Check-list pratique pour des sites web conformes au RGPD
- Mentions légales complètes et accessibles depuis chaque page
- Politique de confidentialité à jour et adaptée aux outils réellement utilisés
- Bandeau cookies avec de véritables choix, pas d'opt-out par défaut
- Google Fonts hébergé localement
- Scripts externes (Analytics, Ads, pixels) chargés uniquement après consentement
- Formulaire de contact avec mention de confidentialité, uniquement les champs nécessaires
- Certificat SSL actif (https) – condition de base pour une transmission sécurisée des données
- Contrats de sous-traitance avec tous les prestataires qui traitent des données
Cet article est fourni à titre d'information générale. Pour une évaluation juridiquement sûre de votre cas particulier, nous recommandons de consulter un avocat spécialisé en protection des données.
Questions fréquentes
- Chaque site web a-t-il besoin de mentions légales en Autriche ?
- Oui. En Autriche, l'obligation de mentions légales selon la loi sur le commerce électronique s'applique à tous les sites web exploités à titre commercial. Les indications obligatoires sont le nom, l'adresse, les coordonnées, l'objet de l'entreprise, l'autorité de surveillance et, pour les GmbH/AG, le numéro du registre du commerce.
- Un bandeau cookies est-il obligatoire pour chaque site web ?
- Pas pour chaque site, mais pour la plupart. Dès que des cookies ou des outils de tracking non nécessaires sur le plan technique sont utilisés – par exemple Google Analytics ou Google Ads – un bandeau de consentement offrant un véritable choix est juridiquement requis.
- Que doit contenir une politique de confidentialité ?
- Des informations sur les données collectées, leur finalité, leur base juridique, leur durée de conservation, leur éventuelle transmission à des tiers et les droits des personnes concernées.
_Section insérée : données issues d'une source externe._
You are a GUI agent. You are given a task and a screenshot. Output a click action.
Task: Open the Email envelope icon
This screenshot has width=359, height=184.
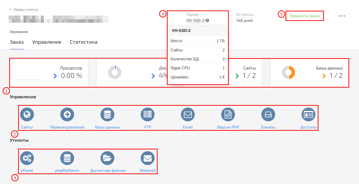pos(188,115)
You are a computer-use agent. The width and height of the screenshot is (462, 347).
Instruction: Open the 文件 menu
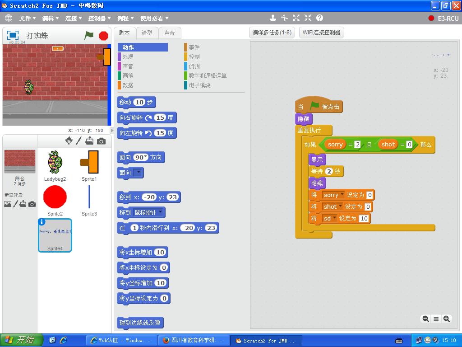tap(28, 18)
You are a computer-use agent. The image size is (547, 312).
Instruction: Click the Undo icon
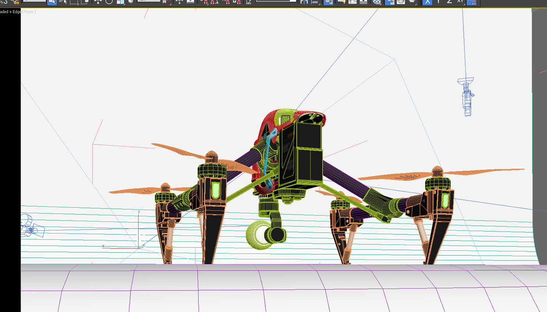5,3
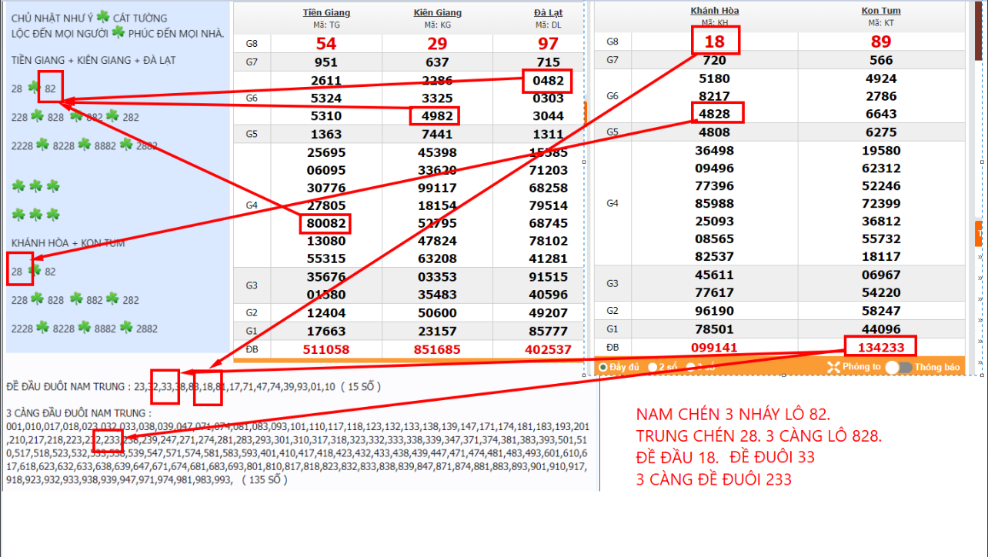Click the first » chevron on the right edge
Image resolution: width=988 pixels, height=557 pixels.
(980, 256)
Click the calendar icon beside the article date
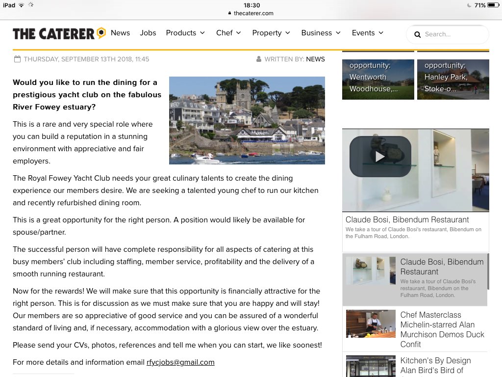 click(x=18, y=58)
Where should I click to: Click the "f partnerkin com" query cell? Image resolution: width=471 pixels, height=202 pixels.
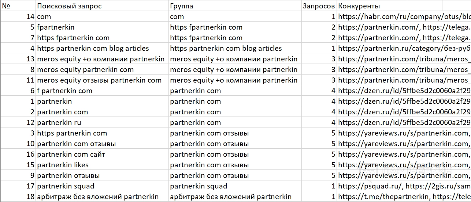[x=65, y=91]
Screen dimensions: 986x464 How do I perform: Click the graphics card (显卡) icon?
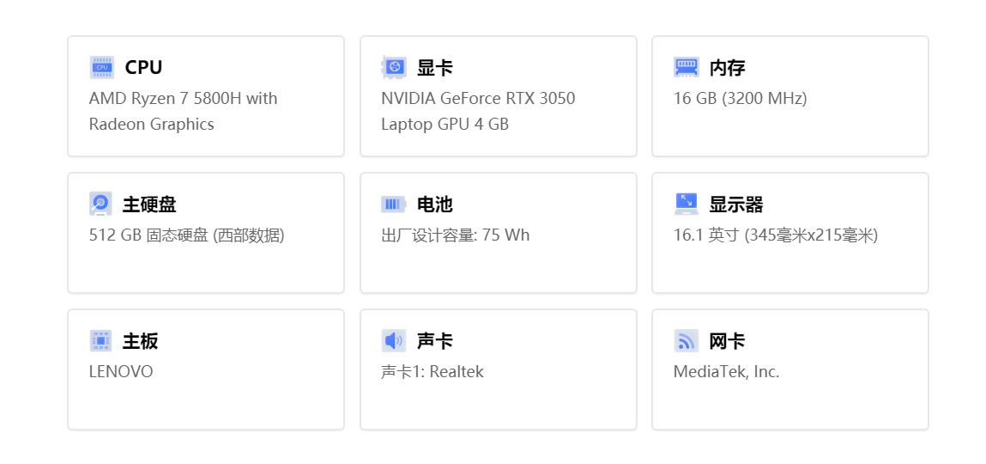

- Quelles sanctions en cas de violation du RGPD sur le site web ?
- Le RGPD prévoit des amendes pouvant atteindre 20 millions d'euros ou 4 % du chiffre d'affaires annuel. Dans la pratique, les petites entreprises reçoivent souvent des mises en demeure, assorties de frais d'avocat.
- Google Fonts doit-il être intégré localement ?
- Oui, si vous misez sur la sécurité juridique. Lorsque Google Fonts est chargé depuis le serveur de Google, des adresses IP sont transmises sans consentement. La solution sûre consiste à héberger les fichiers de polices localement, sur votre propre serveur.
- Le RGPD s'applique-t-il aussi aux petites entreprises ?
- Oui. Le RGPD s'applique à toutes les entreprises et à tous les indépendants qui traitent des données personnelles de citoyens de l'UE – indépendamment de la taille de l'entreprise ou du chiffre d'affaires.